Во многих cтихотворениях присутствует мотив «чтения» чужого взгляда, и, конечно, не случайно. В городской жизни, при обилии контактов, словесный обмен с незнакомым прохожим — редкость, и тем притягательнее «окна души» (общее место, конечно, но для Бодлера в иных состояниях духа нет ничего более «позитивно возбуждающего», чем общие места). Заглянуть в глаза другого — это возможность проникнуть во внутреннейшее пространство суверенного я или… создать для себя соответствующую иллюзию[243]. Глаза другого — как застекленные, закрытые, но изнутри освещенные окна — они приглашают любопытного прохожего к пиру «симпатии». Но точны ли, правдивы ли выстраиваемые таким образом догадки? — На этот вопрос герой «Окон» отвечает вопросом: «Не все ли равно?» Разве не важнее буквального совпадения с «тем, что есть», тот эффект, который производит на нас сама иллюзия? Разве не важнее тот факт, что сочиненная, виртуальная действительность «помогает жить, чувствовать, что я живу и что я — это я?» Эти вопросы, как будто риторические, читатель вынужден переформулировать для себя как слишком даже реальные. Ведь мы тоже смотрим в прозрачное, но красноречиво закрытое окно книжной страницы — и когда герой отождествляет себя с бедной старухой в окне «или все равно с кем» и признается, что испытывает при этом не только гуманное сочувствие, но и эгоистическое самодовольство… нам приходится применять эти двусмысленные признания к себе. Разве не ради эстетического — и в каком-то смысле, «потребительского» — наслаждения мы, по большей части, обращаемся к литературе? А с другой стороны, разве не высший акт гуманности (со стороны литератора) — помочь другому человеку почувствовать, что он живет? В том и состоит причудливая и требовательная природа литературного контакта, что говорение о себе предполагает также говорение о тебе — только через себя можно понять другого — и иначе, как через эстетический опыт, нет доступа к этическому принципу.
Извечная парадоксальность человеческого общения, обостренная кучностью городской жизни, исследуется Бодлером бережно и безжалостно — подобно тому как прозрачность/зеркальность стекла делает зримое доступным и недоступным одновременно.
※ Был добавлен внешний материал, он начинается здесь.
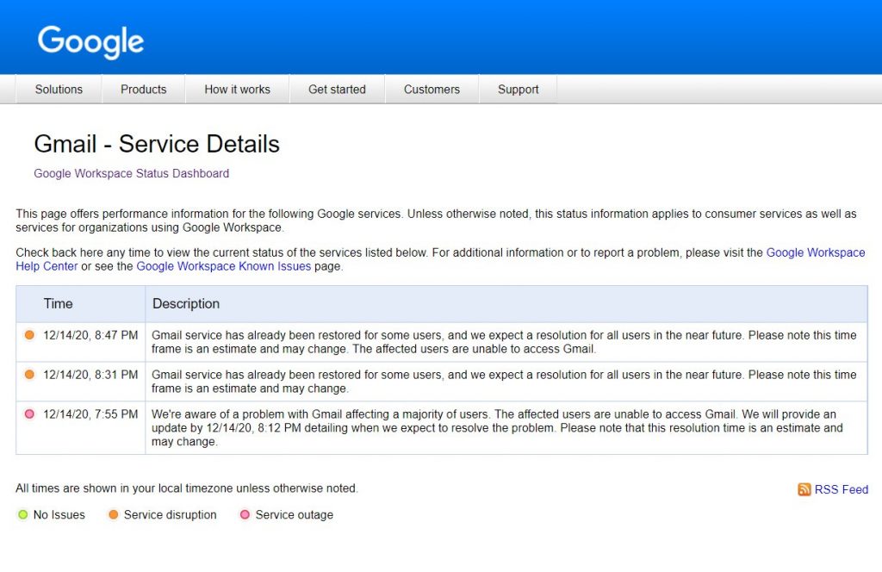
Task: Click the Description column header
Action: tap(186, 304)
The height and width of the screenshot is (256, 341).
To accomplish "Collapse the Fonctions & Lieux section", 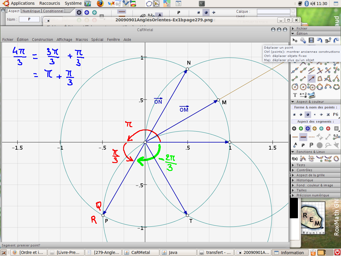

Именно такая ситуация разыгрывается в стихотворении «Глаза бедняков». Кульминация дня любви, чудной интимности душ и тел, принимает вид идиллии за столиком новенького кафе на углу одного из новых бульваров. За спиной у пирующей пары — дешевая роскошь буржуазного рая: сверкание газа и зеркал, золоченые карнизы, Гебы, Ганимеды, нимфы, отягощенные фруктами и сластями, — классическая мифология поставлена на службу обжорству. С улицы же на любовников, точнее сквозь них, в чудно светящийся мир кафе устремлены три пары посторонних глаз. Трое бедняков — отец, прогуливающий двоих детей, — явно неуместны на бульваре, оборудованном для наслаждения жизнью, и больше похожи на строительный мусор, который случайно не успели убрать. Впрочем, эти трое тоже по-своему наслаждаются: в зеркалах их глаз (здесь в роли стороннего наблюдателя оказывается уже лирический герой) отражается не убожество крашеных Ганимедов, а то, к чему отлетает, от них отталкиваясь, голодное воображение: недосягаемый идеал красоты, соединенной с благодатной сытостью. Каждый из трех взглядов «прочитывается» героем, как если бы «души» бедняков были страницами открытых книг, и чтение это производит неожиданно сложный эффект, который он, собственно, и пытается передать. Чужими взглядами пирующая парочка словно вписана в картину, и ощущение пребывания в этой картине чем дальше, тем больше смущает обоих влюбленных. Представ образом самой себя, любовная идиллия терпит явный ущерб: обоюдное счастье перерождается у него в непроизвольное чувство стыда («Мне стало слегка совестно наших бокалов и графинов, которые были больше нашей жажды…»), у нее — в столь же непроизвольное возмущение, желание защищать «священное» право на приватность.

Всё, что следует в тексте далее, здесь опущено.